Me importan, ahora, nada, el presidente, su reata de mediocres, la recua de inútiles de los que se ha hecho rodear, sus palmeros y los cobardes que no hablan ni se mueven parar seguir saliendo en la foto, ni los borregos que continúan permitiéndole seguir haciendo lo que hace. Lo que si me importa y me preocupa y me afecta y hasta me asusta, lo que no puedo callar ni consentir ni permitir, es lo que esta parva de inmorales, rastreros y mezquinos, obsesivos e insidiosos están haciendo, nos están haciendo. Ya, sin excusas inventadas, ni a escondidas, ya sin tapujos ni cortinas de humo, de frente y a las claras ¿Qué de qué estoy hablando?, ¿qué a qué me refiero?, ¿pero es que no leen, no escuchan…?, ¿pero es que no se enteran de lo que estamos viviendo, es que no se dan cuenta de lo que está pasando…?

Pues está pasando lo peor que puede empezar a pasar para que acabe por pasar, definitivamente, lo peor. No es un trabalenguas, es una temible, inaceptable y muy peligrosa realidad.
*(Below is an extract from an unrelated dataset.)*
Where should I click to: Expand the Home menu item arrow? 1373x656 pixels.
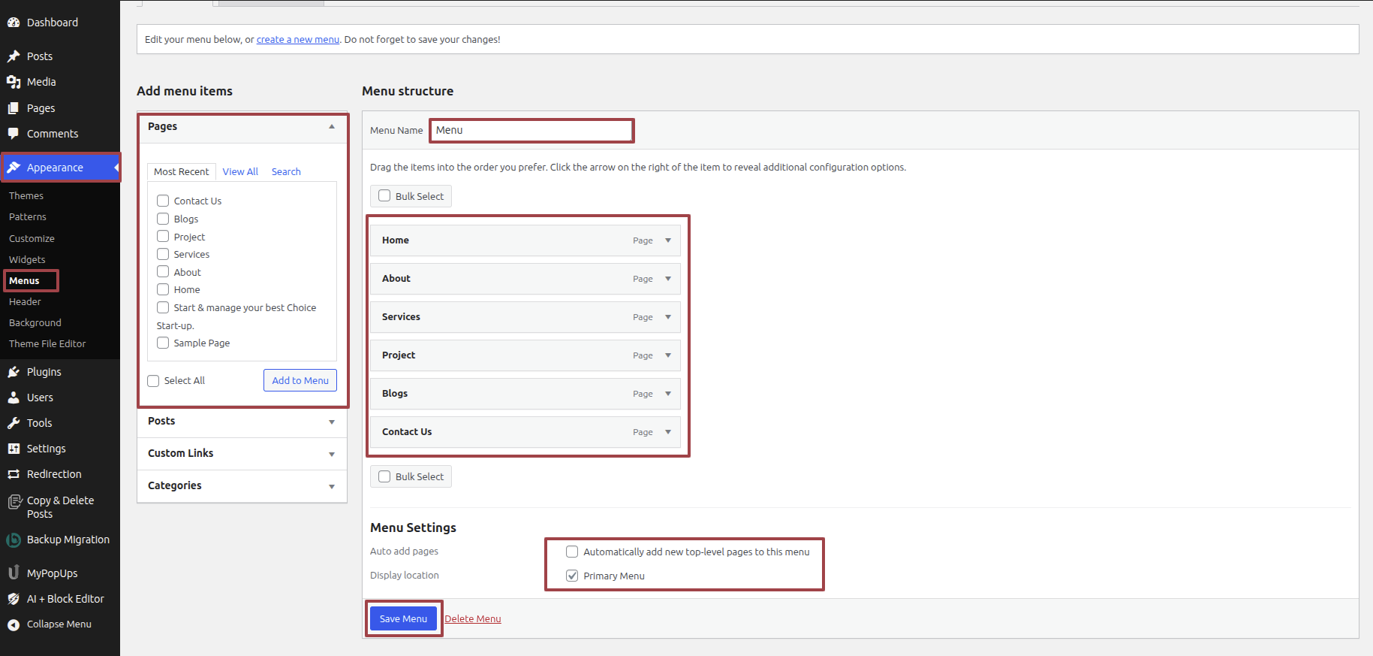pos(668,240)
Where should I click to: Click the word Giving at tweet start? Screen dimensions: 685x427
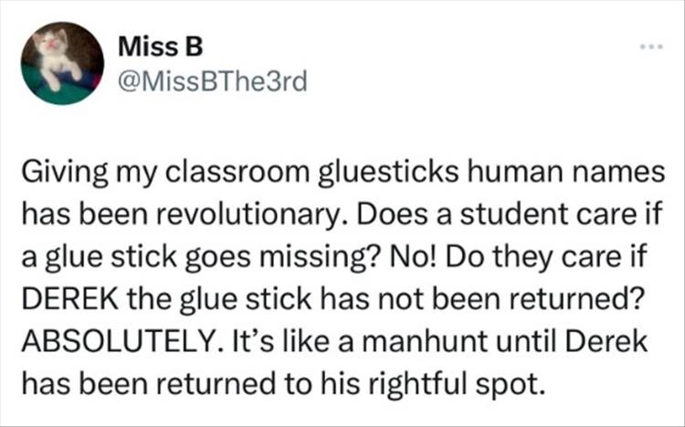(x=56, y=172)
Ya no les da vergüenza imponernos lo que podemos o no podemos escribir, ya no se alteran censurando a las cadenas privadas - pri-va-das- de televisión -imaginen lo creíble que pueda ser la cadena pública, RTVE-; es que reclaman espacios parar ser ellos los que den las noticias de lo que ellos hacen. Es que, después del engendro de ley que está sacando de la cárcel a violadores, pederastas y otros monstruos sexuales, quieren que los medios de información no informen de estas excarcelaciones, “parar no crear alarma social…” ¿Se lo creen?, pues da igual que lo crean o no, está sucediendo

La inmundicia en la que este gobierno está convirtiendo la democracia confirma que el secuestro de la libertad sigue su hoja de ruta. Se compra la información, y si no pueden, inventan otra distinta; se reclutan lameculos vestidos de periodistas que desinforman, tergiversan, mienten y engañan; se acosa, amenaza, denigra y ataca al disidente.

Esto no es una circunstancia, es un ataque, en toda regla, a los pilares de nuestra libertad. No podemos decir que sí ni podemos seguir así.